In reply to post #81396

Hi Diamondback,

I don't normally report on overseas companies Listed on AIM, because they are usually crocks, and I hardly ever invest in any of them, because it's just an investment graveyard from my own experiences (I lost a lot of money on an Israeli CCTV company a few years ago), and from seeing how many of these things eventually fail, often in dubious circumstances. I can only remember ever making a profit on one overseas AIM Listed company, last year - Pilat Media Global (LON:PGB).

So it's more a case of me just reporting on the odd one, occasionally.

You have to ask yourself why it is that small companies on the other side of the world, come all the way to London to List their shares on the AIM market? In my view it's because AIM lacks any meaningful regulation or safeguards, the NOMAD system is a joke, and there are no consequences whatsoever from ripping off UK investors.

Therefore it attracts a lot of wrong 'uns. The same can also be said for some UK companies that List on AIM, but at least with them it's easier to meet the key management, kick the tyres, visit the company's premises, etc. You can't do that with overseas companies - do you even know that the company exists? It's funny how the phone stops being answered & everybody suddenly forgets how to speak English when you try to get in touch with an overseas company that has got into trouble. I've been in that situation, and you feel very helpless.
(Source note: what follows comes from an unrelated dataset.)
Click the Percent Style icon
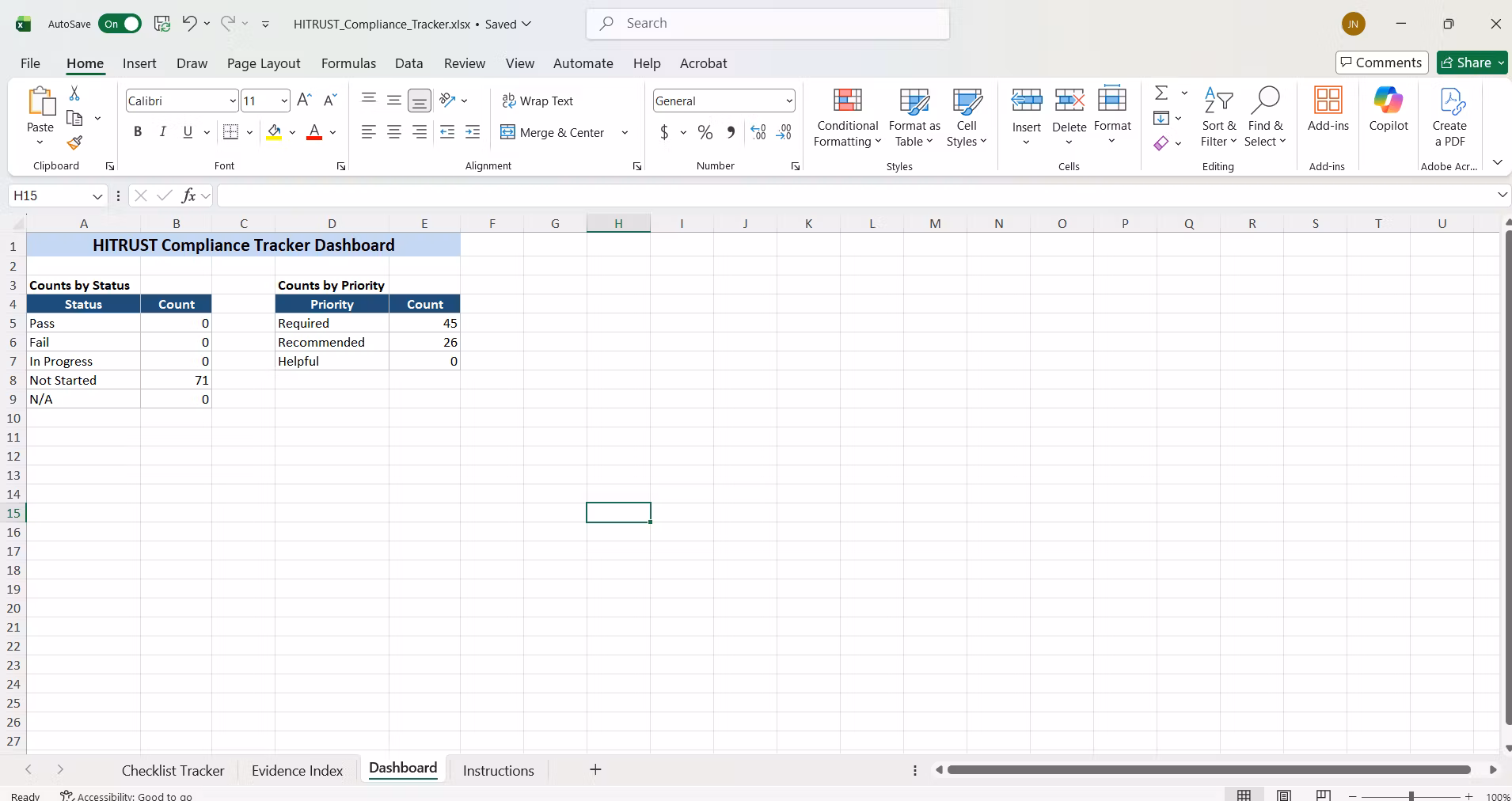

Whereas if it's a UK company, you can get in the car & and visit them to find out what's going on! You can find out about the Directors' reputations, etc, which can't be easily done with overseas companies unless you have some local contacts.

Why spend your time searching through a sea of dross for the odd decent company? That's how I see foreign companies Listed on AIM. Whereas there are maybe 300-400 decent quality UK companies Listed on AIM, so it's worth investigating them. The foreign ones (not just Chinese or Indian, all of them!) are mostly junk in my view.
They usually come here on a bandwagon, looking for gullible investors. The shares are promoted via financial PR, and UK investors buy them whilst the sellers are usually insiders from the home country, happily banking the gains in hard currency, from what are all too often essentially just a worthless piece of paper.
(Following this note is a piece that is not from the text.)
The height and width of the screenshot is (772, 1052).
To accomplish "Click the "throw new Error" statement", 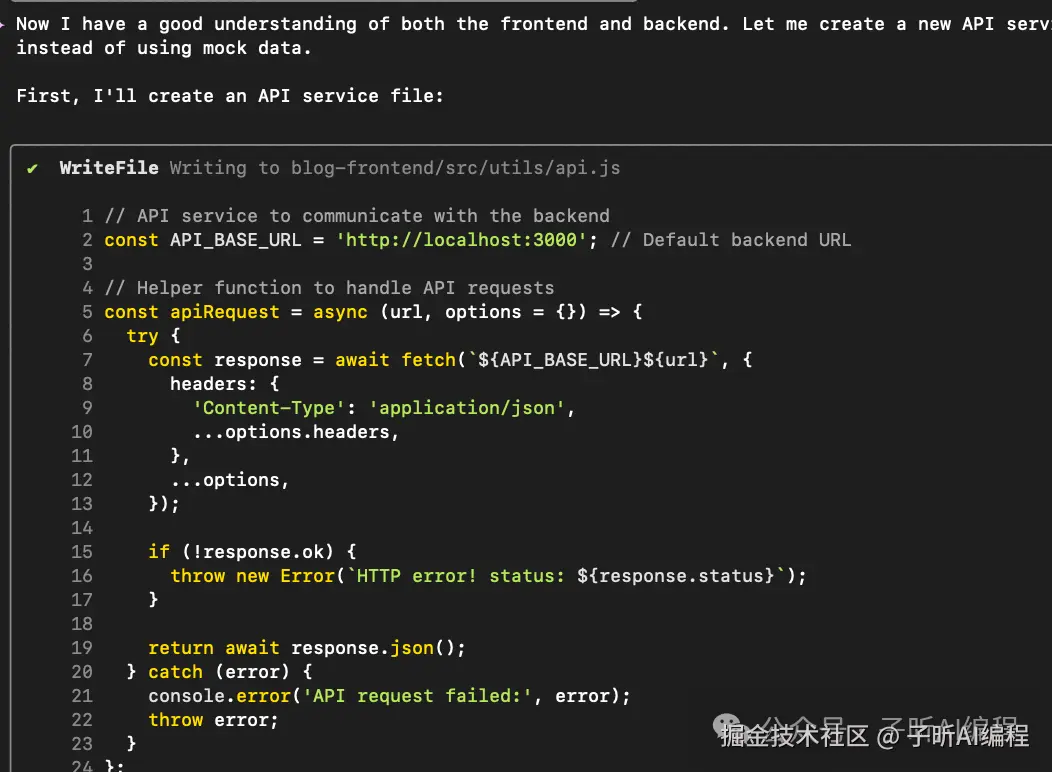I will pyautogui.click(x=252, y=576).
They will then probably de-List a couple of years down the line when the valuation is on the floor & everyone has realised that the shares were more a vehicle to part UK investors from their money, than anything else. Just look at how few of them pay dividends! There's a reason for that - because all too often the reported profits aren't real!

All just in my opinion, do your own research as usual.

Regards, Paul.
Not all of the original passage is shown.